If you want your ApplicationService to be easy to test, it should look more like:
public class ApplicationService: IApplicationService
{
private readonly IEntityFrameworkRepo repo;
// dependency passed by constructor
public ApplicationService(IEntityFrameworkRepo repo)
{
this.repo = repo;
}
// save to db when DTO is eligible
public ApplicationDto Add(ApplicationDto dto)
{
// some business rule
if(dto.Id > 0 && dto.Name.Contains(string.Empty)){
//add to dbcontext and commit
}else{
throw new NotEligibleException();
}
}
}
Here the dependency is passed by constructor. In your application code you will use it together with an IOC container to make constructor injection (IOC container will be responsible for creating instances of IEntityFrameworkRepo).

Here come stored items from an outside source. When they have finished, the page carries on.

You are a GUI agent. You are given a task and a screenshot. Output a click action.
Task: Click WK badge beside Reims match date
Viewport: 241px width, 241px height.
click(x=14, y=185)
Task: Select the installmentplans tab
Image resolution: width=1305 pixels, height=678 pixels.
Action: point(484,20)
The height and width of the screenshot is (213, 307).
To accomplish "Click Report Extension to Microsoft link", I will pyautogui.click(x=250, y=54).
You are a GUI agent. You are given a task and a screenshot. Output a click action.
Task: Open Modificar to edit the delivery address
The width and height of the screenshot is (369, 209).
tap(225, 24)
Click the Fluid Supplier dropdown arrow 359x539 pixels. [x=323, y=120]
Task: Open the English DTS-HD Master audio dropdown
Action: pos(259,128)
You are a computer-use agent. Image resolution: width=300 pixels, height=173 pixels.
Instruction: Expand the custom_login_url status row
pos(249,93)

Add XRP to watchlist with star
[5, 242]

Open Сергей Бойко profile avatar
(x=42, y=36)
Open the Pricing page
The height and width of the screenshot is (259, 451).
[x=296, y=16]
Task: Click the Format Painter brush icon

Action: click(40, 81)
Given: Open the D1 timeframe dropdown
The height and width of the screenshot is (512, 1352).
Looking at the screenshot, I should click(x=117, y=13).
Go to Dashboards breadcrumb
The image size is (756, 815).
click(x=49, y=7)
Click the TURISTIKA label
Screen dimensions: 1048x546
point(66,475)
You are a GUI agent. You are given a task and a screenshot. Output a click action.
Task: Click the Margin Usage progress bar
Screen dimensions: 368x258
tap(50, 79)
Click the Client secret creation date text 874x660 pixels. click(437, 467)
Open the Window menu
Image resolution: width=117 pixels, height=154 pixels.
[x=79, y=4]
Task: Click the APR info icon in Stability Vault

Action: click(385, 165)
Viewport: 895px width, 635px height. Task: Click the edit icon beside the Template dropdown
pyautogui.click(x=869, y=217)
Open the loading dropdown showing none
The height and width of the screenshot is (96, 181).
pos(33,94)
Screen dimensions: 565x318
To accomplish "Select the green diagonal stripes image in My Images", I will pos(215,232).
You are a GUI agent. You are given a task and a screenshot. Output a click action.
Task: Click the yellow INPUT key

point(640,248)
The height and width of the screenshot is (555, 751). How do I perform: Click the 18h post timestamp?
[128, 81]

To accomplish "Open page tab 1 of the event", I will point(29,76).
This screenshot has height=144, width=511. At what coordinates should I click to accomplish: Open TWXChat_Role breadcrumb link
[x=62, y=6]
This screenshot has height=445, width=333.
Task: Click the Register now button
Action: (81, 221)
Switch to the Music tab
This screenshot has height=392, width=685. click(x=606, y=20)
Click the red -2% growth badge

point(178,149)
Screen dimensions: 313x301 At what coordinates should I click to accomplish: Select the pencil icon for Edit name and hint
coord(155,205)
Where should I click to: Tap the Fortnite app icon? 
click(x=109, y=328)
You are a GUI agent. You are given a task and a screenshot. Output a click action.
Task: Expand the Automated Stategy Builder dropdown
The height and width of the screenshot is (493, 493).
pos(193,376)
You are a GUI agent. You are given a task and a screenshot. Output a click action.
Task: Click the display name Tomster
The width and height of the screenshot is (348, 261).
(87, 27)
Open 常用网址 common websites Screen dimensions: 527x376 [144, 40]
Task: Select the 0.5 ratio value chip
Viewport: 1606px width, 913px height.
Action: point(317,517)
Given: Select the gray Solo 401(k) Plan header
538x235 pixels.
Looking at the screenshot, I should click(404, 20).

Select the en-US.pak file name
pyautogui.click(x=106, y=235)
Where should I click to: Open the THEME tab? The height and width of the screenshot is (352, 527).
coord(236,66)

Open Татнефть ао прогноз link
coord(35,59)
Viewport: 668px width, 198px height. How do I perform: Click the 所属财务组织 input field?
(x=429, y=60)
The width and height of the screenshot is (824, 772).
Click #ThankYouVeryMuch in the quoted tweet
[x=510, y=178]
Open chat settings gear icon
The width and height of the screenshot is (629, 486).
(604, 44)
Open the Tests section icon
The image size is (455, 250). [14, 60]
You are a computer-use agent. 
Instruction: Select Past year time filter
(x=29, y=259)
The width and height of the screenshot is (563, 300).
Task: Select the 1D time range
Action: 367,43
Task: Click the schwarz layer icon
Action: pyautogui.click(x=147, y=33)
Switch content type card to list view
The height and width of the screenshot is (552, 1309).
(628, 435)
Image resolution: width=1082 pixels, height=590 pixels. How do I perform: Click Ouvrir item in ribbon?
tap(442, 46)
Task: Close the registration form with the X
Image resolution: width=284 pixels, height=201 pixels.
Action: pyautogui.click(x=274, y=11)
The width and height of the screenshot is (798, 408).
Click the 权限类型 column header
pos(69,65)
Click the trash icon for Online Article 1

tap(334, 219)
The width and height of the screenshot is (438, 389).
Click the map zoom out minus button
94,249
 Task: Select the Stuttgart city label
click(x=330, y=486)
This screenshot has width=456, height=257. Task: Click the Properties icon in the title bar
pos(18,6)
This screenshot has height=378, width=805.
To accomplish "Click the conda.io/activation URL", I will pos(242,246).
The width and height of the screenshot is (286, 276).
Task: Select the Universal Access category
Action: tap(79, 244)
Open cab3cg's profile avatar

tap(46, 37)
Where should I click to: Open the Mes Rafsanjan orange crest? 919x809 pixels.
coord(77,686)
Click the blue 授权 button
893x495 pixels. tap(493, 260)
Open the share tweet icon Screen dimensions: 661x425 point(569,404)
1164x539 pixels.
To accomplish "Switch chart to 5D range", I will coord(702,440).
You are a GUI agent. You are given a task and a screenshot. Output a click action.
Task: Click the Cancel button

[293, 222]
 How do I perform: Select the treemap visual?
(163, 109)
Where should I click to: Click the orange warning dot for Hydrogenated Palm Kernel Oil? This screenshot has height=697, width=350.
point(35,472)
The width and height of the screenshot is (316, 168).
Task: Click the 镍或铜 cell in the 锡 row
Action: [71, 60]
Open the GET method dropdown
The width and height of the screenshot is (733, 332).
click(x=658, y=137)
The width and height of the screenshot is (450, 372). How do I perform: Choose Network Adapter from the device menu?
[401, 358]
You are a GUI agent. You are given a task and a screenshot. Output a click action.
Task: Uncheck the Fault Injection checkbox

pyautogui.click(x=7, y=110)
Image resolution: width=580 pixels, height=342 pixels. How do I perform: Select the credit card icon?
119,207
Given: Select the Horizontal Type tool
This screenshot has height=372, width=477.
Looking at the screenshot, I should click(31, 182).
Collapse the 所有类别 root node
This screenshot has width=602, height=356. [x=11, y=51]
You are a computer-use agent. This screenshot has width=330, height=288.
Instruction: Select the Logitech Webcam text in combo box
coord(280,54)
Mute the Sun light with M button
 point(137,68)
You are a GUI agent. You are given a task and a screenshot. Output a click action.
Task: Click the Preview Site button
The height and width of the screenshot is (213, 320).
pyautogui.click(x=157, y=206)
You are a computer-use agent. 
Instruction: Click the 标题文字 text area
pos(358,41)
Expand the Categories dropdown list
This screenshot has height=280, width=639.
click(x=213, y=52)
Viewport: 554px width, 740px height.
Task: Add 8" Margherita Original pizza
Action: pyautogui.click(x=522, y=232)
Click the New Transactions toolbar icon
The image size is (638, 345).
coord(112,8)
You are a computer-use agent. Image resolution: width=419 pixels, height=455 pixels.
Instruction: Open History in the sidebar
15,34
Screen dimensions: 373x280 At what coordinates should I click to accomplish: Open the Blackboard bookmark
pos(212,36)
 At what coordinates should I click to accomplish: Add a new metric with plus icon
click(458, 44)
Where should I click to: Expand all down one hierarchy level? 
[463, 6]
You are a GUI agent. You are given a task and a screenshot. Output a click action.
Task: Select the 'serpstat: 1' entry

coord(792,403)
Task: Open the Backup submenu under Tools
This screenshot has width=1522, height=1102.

But in unit test, you can just pass instance of some implementation of IEntityFrameworkRepo created on your own.
ApplicationDto
As long as ApplicationDto is some object that can by created by hand, I can directly use it in unit-test (creating instances by hand). Otherwise I will have to wrap it by interface like IApplicationDto, in order to be able to mock it up with Moq.
public class ApplicationDto{
public int Id {get; set;}
public string Name {get; set;}
}
Here is how could unit-test look like:
In unit test I will use mocked implementaion of IApplicationRepo, because I do not want to configure e.g. database connections, web services etc. and my primary intention is to test the ApplicationService not the underlying repository. Another advantage is that the test will be runnable without specific configuration for various machines. To mockup some db repository I can use e.g. List.
[Test(Description = "Test If can successfully add application")]
public void CanAddApplicationIfEligible()
{
var repo = GetRepo();
var appService = new ApplicationService(repo);
var testAppDto = new ApplicationDto() { Id = 155, Name = "My Name" };
var currentItems = repo.ApplicationDtos.Count();
appService.Add(testAppDto);
Assert.AreEqual(currentItems + 1, repo.ApplicationDtos.Count());
var justAdded = repo.ApplicationsDto.Where(x=> x.Id = 155).FirstOrDefault();
Assert.IsNotNull(justAdded);
///....
}
private static IEntityFrameworkRepo GetRepo{
// create a mock repository
var listRepo = new List<ApplicationDto>{
new ApplicationDto {Id=1, Name="MyName"}
};
var repo = new Mock<IEntityFrameworkRepo>();
// setup the methods you know you will need for testing
// returns initialzed list instead of DB queryable like in real impl.
repo.Setup(x => x.ApplicationDtos)
.Returns<IQueryable<ApplicationDto>>(x=> listRepo);
// adds an instance of ApplicationDto to list
repo.Setup(x => x.Add(It.IsAny<ApplicationDto>())
.Callback<ApplicationDto>(a=> listRepo.Add(a));
return repo.Object;
}
Note:
There have been realeased an ninject.mockingkernel extension. The approach described in example on wiki can make your unit-test code bit tidier, but the approach described there is definetly not depencdency injection (it is service locator).